Six années sans visibilité 

Soudain, le prix du baril de pétrole est divisé par deux. Vallourec retient son souffle : le fabricant des tubes sans soudure travaille principalement pour l’industrie pétrolière. Son chiffre d’affaires, en cette année 2015, chute de 33%. Un plan social, le premier, est annoncé. Vallourec souhaite se réorganiser, supprimer plusieurs centaines d’emplois en France et vendre l’aciérie bas carbone de Saint-Saulve.

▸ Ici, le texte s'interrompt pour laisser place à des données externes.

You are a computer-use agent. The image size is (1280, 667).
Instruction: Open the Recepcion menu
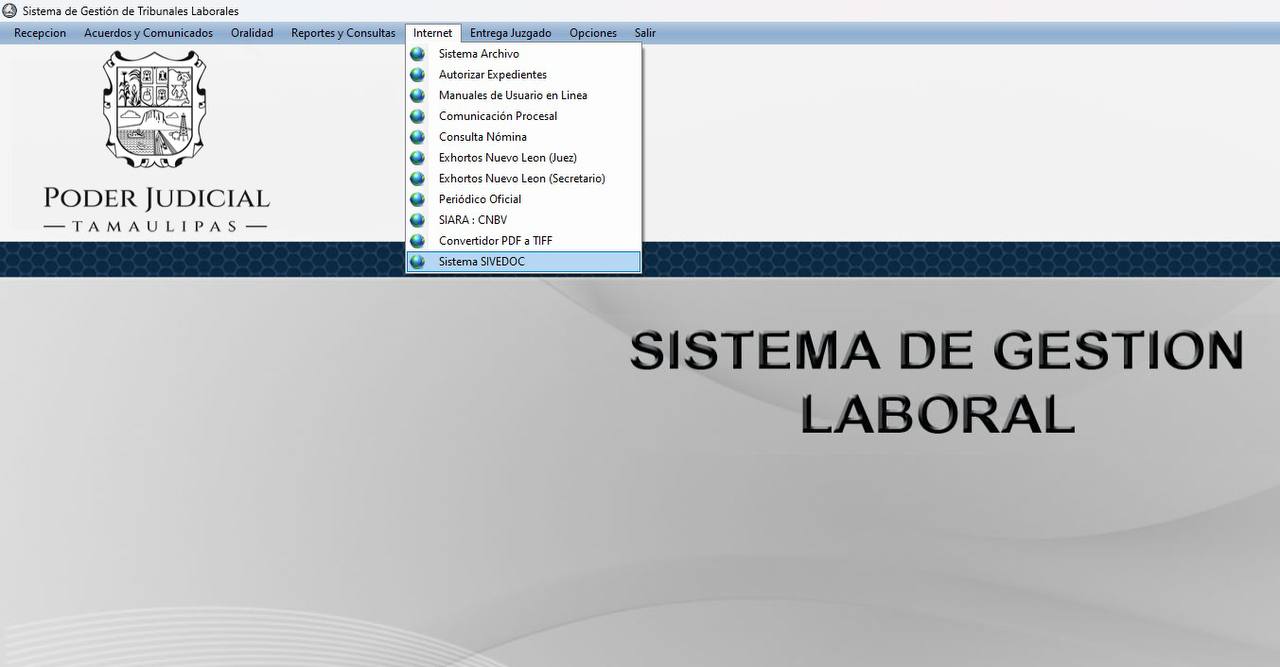tap(39, 32)
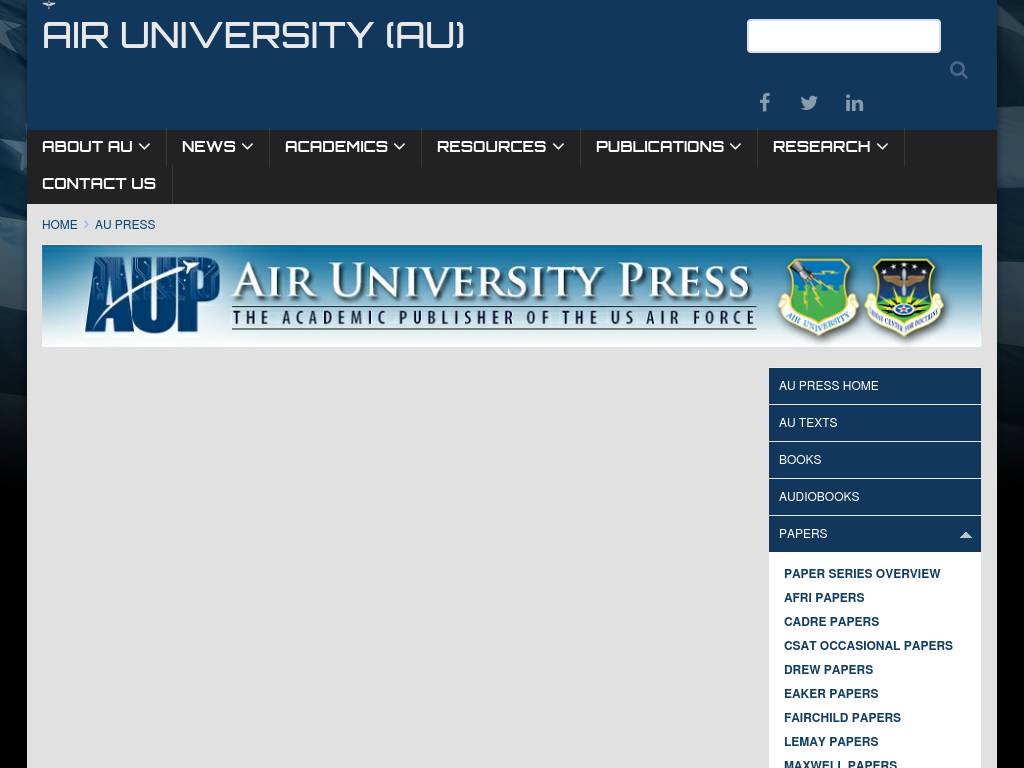Select Audiobooks in the sidebar
The height and width of the screenshot is (768, 1024).
(x=819, y=497)

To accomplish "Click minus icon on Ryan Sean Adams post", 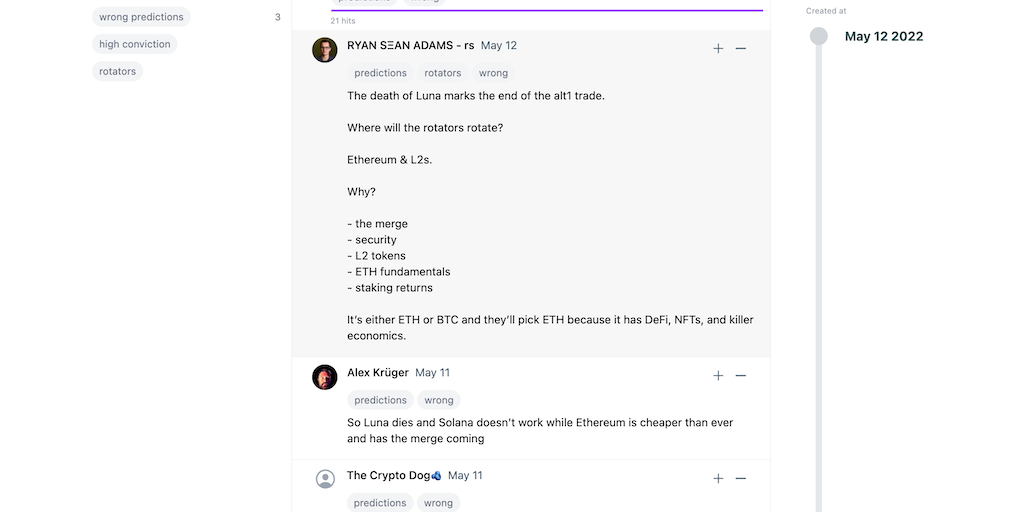I will [x=741, y=48].
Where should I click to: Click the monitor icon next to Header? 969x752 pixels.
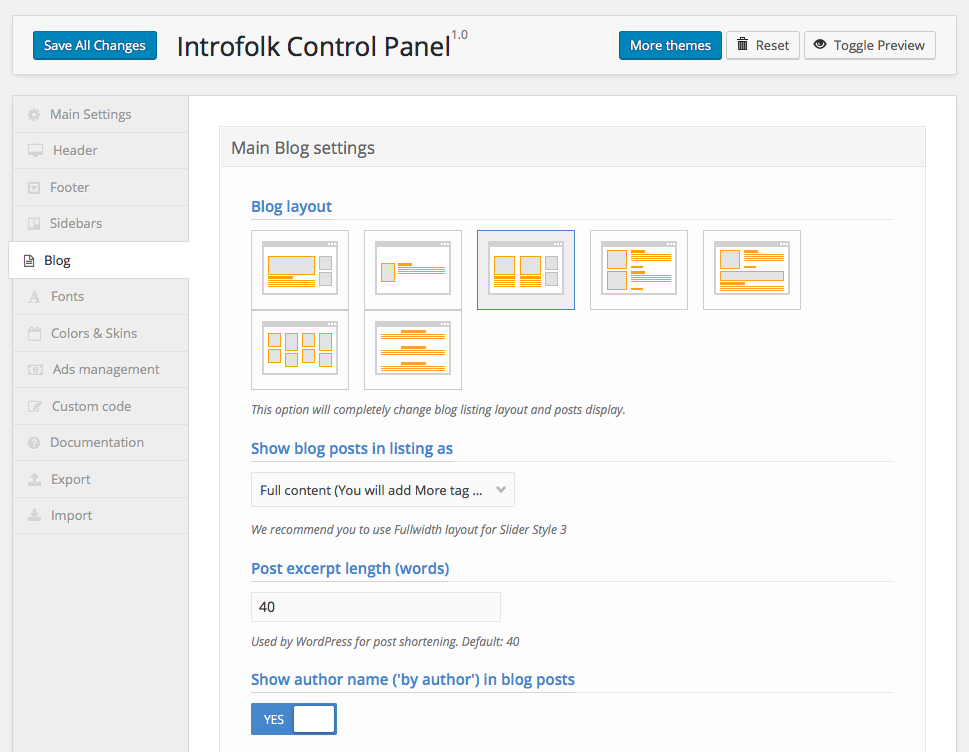(x=35, y=151)
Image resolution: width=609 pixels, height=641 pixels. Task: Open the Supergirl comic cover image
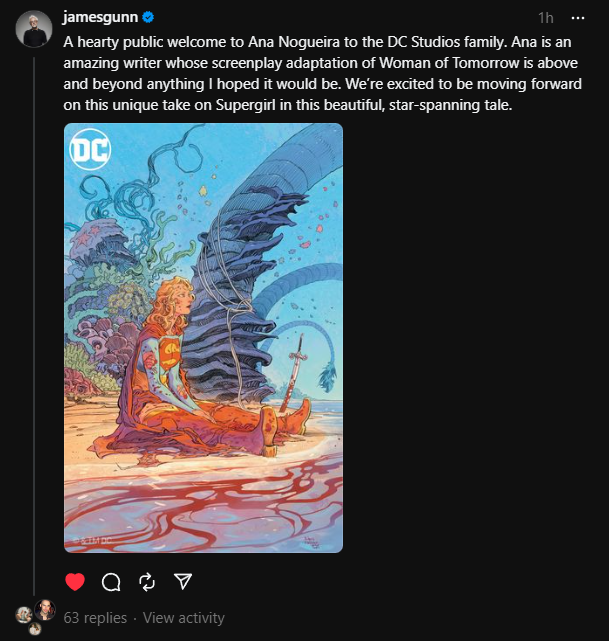click(204, 338)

Dans l’immense atelier situé au cœur du Valenciennois, l’acier coule depuis 1975. Durant cette année de crise, 450 salariés en fabriquent 100 000 tonnes. Ascometal, spécialiste des aciers longs spéciaux, manifeste son intérêt en janvier 2017. Elle devient actionnaire à 60%, Vallourec conserve les 40% restants. Ascoval vient de naître.

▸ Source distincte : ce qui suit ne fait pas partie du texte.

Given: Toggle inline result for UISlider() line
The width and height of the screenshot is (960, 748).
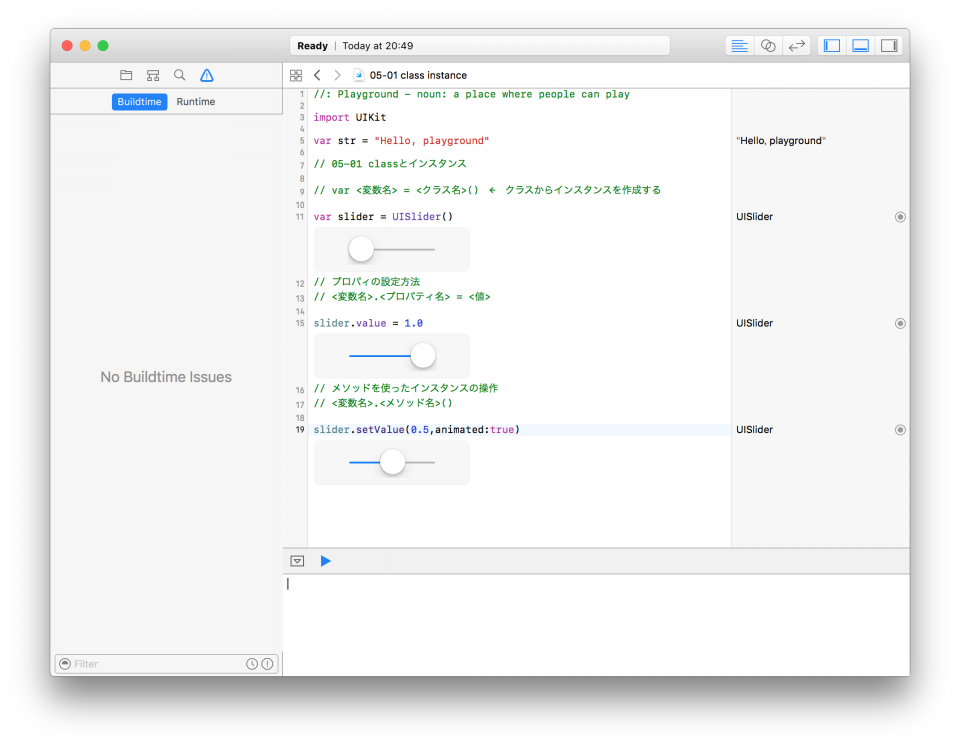Looking at the screenshot, I should [x=900, y=217].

La nouvelle entreprise est ambitieuse. Elle veut s’ouvrir au monde de l’automobile et de la mécanique, mais elle est boiteuse. En novembre 2017, son actionnaire majoritaire est placé en redressement judiciaire. Le groupe suisse Schmolz-Bickenbach rachète Ascometal mais refuse Ascoval. Les salariés de Saint-Saulve commencent aussitôt un bras-de-fer. Le Gouvernement obtient une prolongation d’activité d’un an.

Deux repreneurs se font connaître. Altifort, qui ne fait que des reprises d’entreprises en difficulté, est choisie. Elle n’a pourtant pas les fonds nécessaires. L’aciériste britannique Bristish Steel se présente le 2 mai 2019. Le 22 mai, il est placé en redressement judiciaire. Liberty Steel entre à son tour dans la danse en juillet 2020 et subit, en mars 2021, la faillite de l’un de ses principaux financeurs.

Tout est à recommencer, jusqu’à ce que le groupe allemand Saarstahl, aux 2 milliards d’euros de chiffres d’affaires, devienne le 5 août actionnaire unique d’Ascoval.